Several years ago, Minnesota adopted a law requiring all buildings receiving state bonding money to follow standards called B3, for "Buildings, Benchmarks and Beyond.''

"That law required sustainable design guidelines, including a 30 percent energy reduction,'' Carmody said. But people have been doing energy-efficient buildings for a long time without calling it sustainable design, he noted.

Some LEED buildings are new, and others are refurbished. Still other prospective ones, such as Great River Energy's 166,000-square-foot Maple Grove headquarters, are being built. The state's first two LEED-certified homes held open houses earlier this month in Arden Hills.
For many, the critical issue is whether the improvements pay for themselves.

"We looked very closely at what was cost-effective and what wasn't,'' said Bill Karges, co-owner of the Karges-Faulconbridge engineering firm, the first project in the state to receive LEED's gold certification for existing buildings.

ROOM FOR INNOVATION
From the 16 rubber-ball plants at Flannery Construction's entrance (no water needed) to the solar-tube skylights in bathrooms, comparatively little upkeep or energy is necessary.

"That's just a simple way to provide light,'' said Jamey Flannery, a company project manager, pointing to tubular skylights that funnel light from the roof, enhance and reflect it, and then shoot it into bathrooms. All the enhancements added an estimated 6 percent to the cost.

As she walked through the building, she pointed to one feature after another: heated floors from solar heating, motion light sensors, and recycled newspaper and resin ceiling insulation.

"This building is 37 percent more energy-efficient,'' she said.

It's not just new buildings that are going green. Existing ones are, too.
Karges-Faulconbridge was looking for a new location when a secretary at the firm noticed an abandoned grocery store in Roseville.

In short order, KFI, as the company is called, bought the building and began looking at ways to make it more energy-efficient. It ran across the LEED program and decided to pursue certification.

"We felt we could design a building that is energy-efficient and cost-effective as well," said Chris Nelson, a KFI mechanical engineer.

The old parking lot was ripped up. A geothermal heating and cooling system, with 48 circulating pipes going down 200 feet, was installed. The new, smaller parking lot drains into a prairie garden and retention pond that collects and filters runoff. Inside, recycled rubber or carpet covers the floor. Natural light is emphasized. In addition, waterless urinals are being tested, contributing to a 70,000-gallon annual savings in water.

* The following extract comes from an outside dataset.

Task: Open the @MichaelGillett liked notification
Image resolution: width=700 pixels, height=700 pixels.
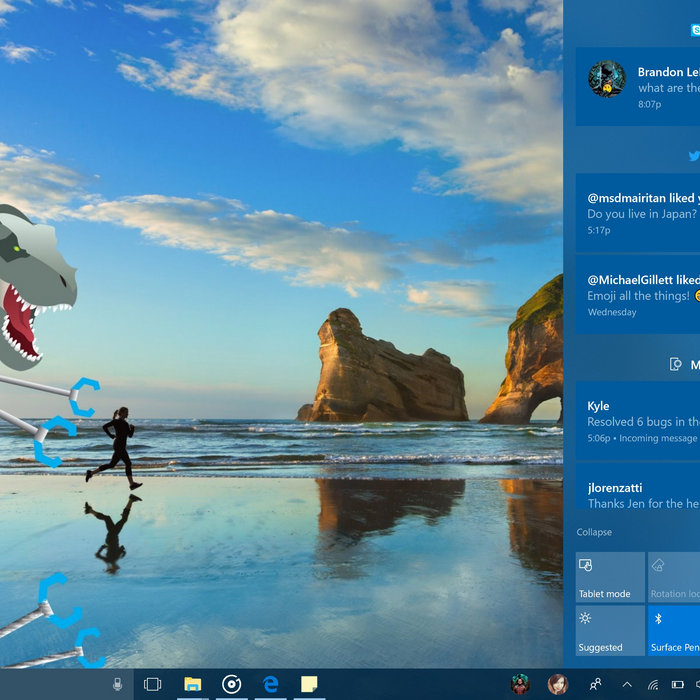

Karges said each improvement was designed for paybacks within 5½ years. But he cited an additional benefit: "Our employees love the building.''

A Critical Mass
The trend toward green-building construction should only pick up, according to Carmody and others.

Initial construction costs for going green may be slightly higher, but the premium isn't nearly what it used to be and often is quite small, according to Eijadi. It's also easier to determine how soon the savings payback will occur.

For companies that expect to own their buildings for a long time, the rewards of lower energy costs are clear. The advantage is less so for those that expect to sell buildings quickly.

Resale value, however, should be better with such improvements, according to Flannery.

Increasingly, architects are gearing up to meet the interest. In recent years, they've spent more time on green-building design, with schools also paying more attention, according to Eijadi.

"For the last five or six years, architectural students have been clamoring for more emphasis on sustainable design,'' Eijadi said.